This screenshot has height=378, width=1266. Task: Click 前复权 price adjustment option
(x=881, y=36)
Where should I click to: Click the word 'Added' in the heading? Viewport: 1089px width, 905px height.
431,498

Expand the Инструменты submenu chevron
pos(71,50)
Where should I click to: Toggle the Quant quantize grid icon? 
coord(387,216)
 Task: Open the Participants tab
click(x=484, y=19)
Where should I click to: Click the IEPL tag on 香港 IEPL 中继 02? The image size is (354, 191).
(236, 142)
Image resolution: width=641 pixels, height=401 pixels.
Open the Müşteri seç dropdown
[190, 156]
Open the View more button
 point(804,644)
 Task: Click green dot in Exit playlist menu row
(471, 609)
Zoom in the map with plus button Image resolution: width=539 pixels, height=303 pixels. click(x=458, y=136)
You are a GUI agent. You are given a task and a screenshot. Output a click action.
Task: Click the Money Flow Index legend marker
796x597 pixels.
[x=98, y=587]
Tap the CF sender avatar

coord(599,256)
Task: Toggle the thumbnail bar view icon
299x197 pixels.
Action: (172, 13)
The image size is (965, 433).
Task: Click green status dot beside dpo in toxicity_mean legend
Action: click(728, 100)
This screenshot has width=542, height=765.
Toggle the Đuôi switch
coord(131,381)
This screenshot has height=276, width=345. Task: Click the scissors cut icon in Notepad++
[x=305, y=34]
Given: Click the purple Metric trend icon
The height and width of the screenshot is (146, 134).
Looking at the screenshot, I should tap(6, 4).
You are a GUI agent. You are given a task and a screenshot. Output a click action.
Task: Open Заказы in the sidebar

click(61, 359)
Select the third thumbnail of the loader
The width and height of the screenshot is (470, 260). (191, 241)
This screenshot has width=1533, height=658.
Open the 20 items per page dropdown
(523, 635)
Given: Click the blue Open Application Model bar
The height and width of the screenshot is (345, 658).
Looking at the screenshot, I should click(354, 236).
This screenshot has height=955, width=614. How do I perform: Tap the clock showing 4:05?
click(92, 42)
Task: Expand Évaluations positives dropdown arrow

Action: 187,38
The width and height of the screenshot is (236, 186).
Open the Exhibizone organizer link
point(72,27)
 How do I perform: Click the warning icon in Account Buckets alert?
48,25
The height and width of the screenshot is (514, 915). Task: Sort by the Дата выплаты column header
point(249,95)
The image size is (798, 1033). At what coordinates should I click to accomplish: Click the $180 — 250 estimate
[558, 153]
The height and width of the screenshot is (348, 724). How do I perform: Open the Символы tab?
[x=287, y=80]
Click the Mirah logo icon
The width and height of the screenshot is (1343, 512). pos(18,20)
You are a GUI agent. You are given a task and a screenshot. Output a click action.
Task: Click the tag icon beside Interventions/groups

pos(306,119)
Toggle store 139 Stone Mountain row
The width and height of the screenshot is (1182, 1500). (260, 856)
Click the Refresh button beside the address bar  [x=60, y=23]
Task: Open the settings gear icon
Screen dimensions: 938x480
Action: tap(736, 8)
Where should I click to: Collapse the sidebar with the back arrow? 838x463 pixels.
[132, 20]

## WHAT YOU HAVE TO DO:
Restate every line of the data word for word.

## RESULT OF THIS TASK:
This screenshot has height=378, width=1266. Task: Click 前复权 price adjustment option
(x=881, y=36)
Where should I click to: Click the word 'Added' in the heading? Viewport: 1089px width, 905px height.
431,498

Expand the Инструменты submenu chevron
pos(71,50)
Where should I click to: Toggle the Quant quantize grid icon? 
coord(387,216)
 Task: Open the Participants tab
click(x=484, y=19)
Where should I click to: Click the IEPL tag on 香港 IEPL 中继 02? The image size is (354, 191).
(236, 142)
Image resolution: width=641 pixels, height=401 pixels.
Open the Müşteri seç dropdown
[190, 156]
Open the View more button
 point(804,644)
 Task: Click green dot in Exit playlist menu row
(471, 609)
Zoom in the map with plus button Image resolution: width=539 pixels, height=303 pixels. click(x=458, y=136)
You are a GUI agent. You are given a task and a screenshot. Output a click action.
Task: Click the Money Flow Index legend marker
796x597 pixels.
[x=98, y=587]
Tap the CF sender avatar

coord(599,256)
Task: Toggle the thumbnail bar view icon
299x197 pixels.
Action: (172, 13)
The image size is (965, 433).
Task: Click green status dot beside dpo in toxicity_mean legend
Action: click(728, 100)
This screenshot has width=542, height=765.
Toggle the Đuôi switch
coord(131,381)
This screenshot has height=276, width=345. Task: Click the scissors cut icon in Notepad++
[x=305, y=34]
Given: Click the purple Metric trend icon
The height and width of the screenshot is (146, 134).
Looking at the screenshot, I should tap(6, 4).
You are a GUI agent. You are given a task and a screenshot. Output a click action.
Task: Open Заказы in the sidebar

click(61, 359)
Select the third thumbnail of the loader
The width and height of the screenshot is (470, 260). (191, 241)
This screenshot has width=1533, height=658.
Open the 20 items per page dropdown
(523, 635)
Given: Click the blue Open Application Model bar
The height and width of the screenshot is (345, 658).
Looking at the screenshot, I should click(354, 236).
This screenshot has height=955, width=614. How do I perform: Tap the clock showing 4:05?
click(92, 42)
Task: Expand Évaluations positives dropdown arrow

Action: 187,38
The width and height of the screenshot is (236, 186).
Open the Exhibizone organizer link
point(72,27)
 How do I perform: Click the warning icon in Account Buckets alert?
48,25
The height and width of the screenshot is (514, 915). Task: Sort by the Дата выплаты column header
point(249,95)
The image size is (798, 1033). At what coordinates should I click to accomplish: Click the $180 — 250 estimate
[558, 153]
The height and width of the screenshot is (348, 724). How do I perform: Open the Символы tab?
[x=287, y=80]
Click the Mirah logo icon
The width and height of the screenshot is (1343, 512). pos(18,20)
You are a GUI agent. You are given a task and a screenshot. Output a click action.
Task: Click the tag icon beside Interventions/groups

pos(306,119)
Toggle store 139 Stone Mountain row
The width and height of the screenshot is (1182, 1500). (260, 856)
Click the Refresh button beside the address bar  [x=60, y=23]
Task: Open the settings gear icon
Screen dimensions: 938x480
Action: tap(736, 8)
Where should I click to: Collapse the sidebar with the back arrow? 838x463 pixels.
[132, 20]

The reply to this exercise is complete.